Let T: P₂ > P₃ denote the function defined by multiplication by x :T(p(x)) = xp(x). In other words, T(a+bx+cx²) = ax+bx²+cx³

(a) Show that T is a linear transformation.
(b) Find the matrix of T with respect to the standard bases {1,x,x²} for P₂ and {1,x,x²,x³} for P₃

Homework Equations

The Attempt at a Solution

I managed to prove that T is a linear transformation. With B, I have completely no idea how to go about, i checked my books but the examples given are not relevant. Please help.

 

[Dick]

Figure out where the standard basis vectors map. 1 in P2 is (1,0,0) in the given basis. That maps to x in P3, which is (0,1,0,0). Continue this for all of basis vectors in P2, scratch your head and figure out how to write a matrix which does the same thing. THINK about it.

 

[jeffreylze]

1 in P2 is (1,0,0) in the given basis. That maps to x in P3, which is (0,1,0,0).
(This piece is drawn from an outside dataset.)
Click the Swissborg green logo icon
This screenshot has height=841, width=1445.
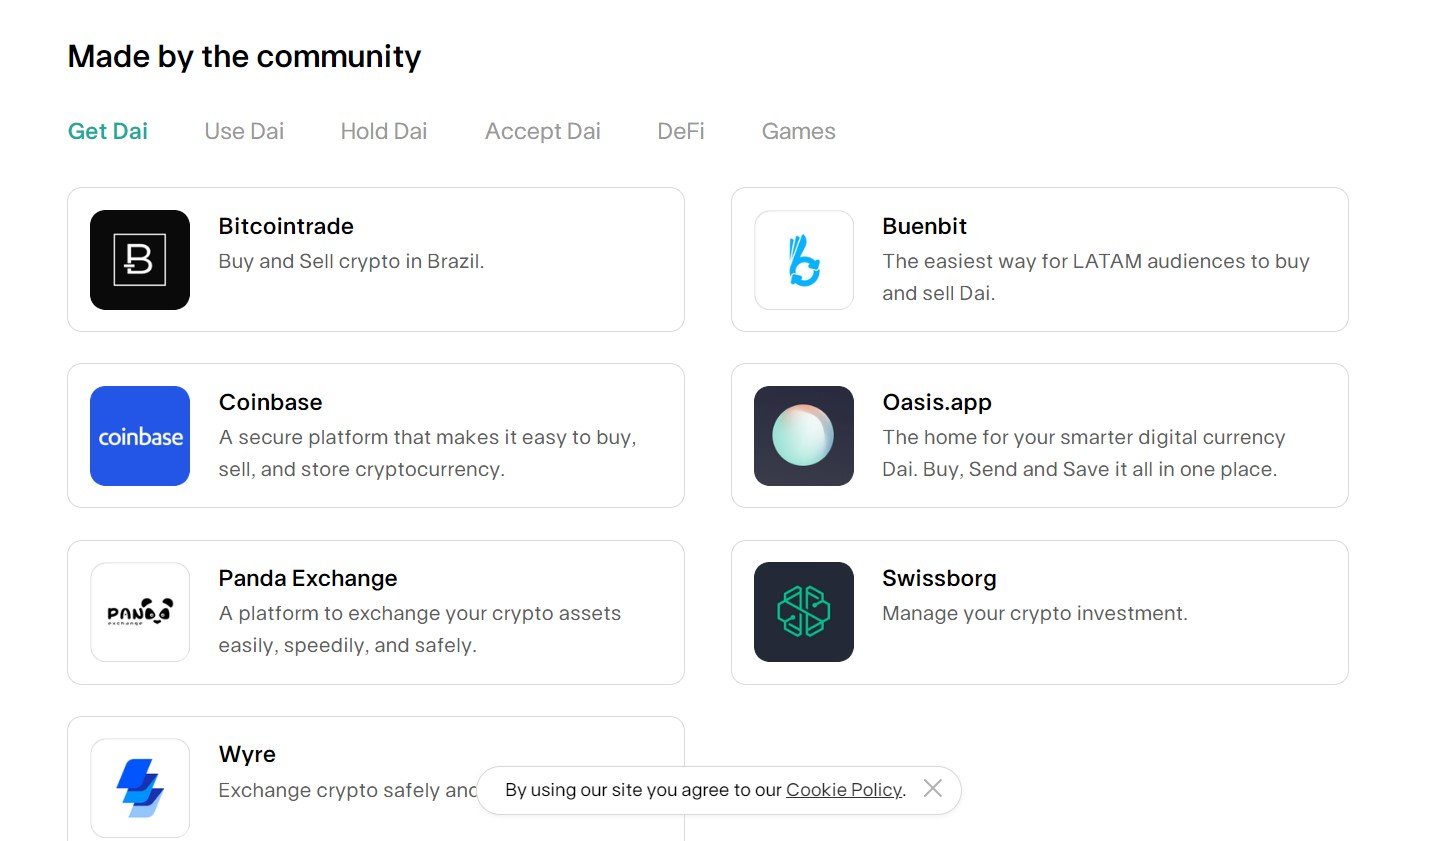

I don't really understand this part, how does 1 in p2 maps to x in p3 ?

 

[Dick]

T(p(x))=x*p(x). So if p(x)=1, then T(1)=x*1=x. 1 in P2 maps to x in P3.

 

[jeffreylze]

Oh, so

p(x) = x , x in p₂ will map it to x² in p₃? - (0,0,1,0)
p(x) = x², X² in p₂ will map it to x³ in p₃ - (0,0,0,1)

So that gives me

A = [0 0 0;
1 0 0
0 1 0;
0 0 1] ?

But is there a faster way to do this? I came across this equation while looking for extra info online, [T(u)]_C=A_B . Will that simplify the method?

 

[Dick]

That's exactly right. What was "not faster" about the way you already did it? Once you understood the problem you solved it in two minutes. Why complicate it?

 

[jeffreylze]

Using that method, i tried solving this question but to no avail :

Find the matrix representation of T:P₁ > P₂ with respect to bases B = {1,x} and C {1,x,x²} where

T(p) = (x+2)p for p\inP₁

p = a₀ + a₁x

T(1) = (x+2)
T(x) = (x²+2x)

and I don't know how to map that to P₂

 

[Dick]

1 in P2 is (1,0). (x+2) in P2 is (2,1,0). PLEASE say you knew that. What is x in P1 and what is (x^2+2x) in P2? Now write down a 2x3 matrix and start filling in the columns. Your best tool is actually thinking about the problem. There is no magic formula.

 

[jeffreylze]

I am such a douche + a slow learner =/ Yeah, i get it (x+2) in P2 is (2,1,0) (it is just the same thing like the previous example! careless me) x in p1 is just (0,1) so (x^2+2x) in P2 will be (0,2,1). So the matrix will be A = (2,1,0 ; 0,2,1)

So a different basis will still be the same. Say B = {1,x-2} and C = {2,x,x^2} for P1 and P2 respectively.

T(1) = (x+2)
T(x-2)= (x^2-4)

1 in P1 will be (1,0) , and will map to (1,1,0) in P2

(x-2) in P2 will be (0,1) and will map to (-2,0,1) in P2

Yeap, eureka, i think i got it. Also, do you think these steps will be sufficient to answer exams questions? Or do I need a more rigid method/calculations ?

 

[Dick]

You are doing exactly what you are supposed to do. Compute the product, figure out the components in the given bases and deduce the matrix.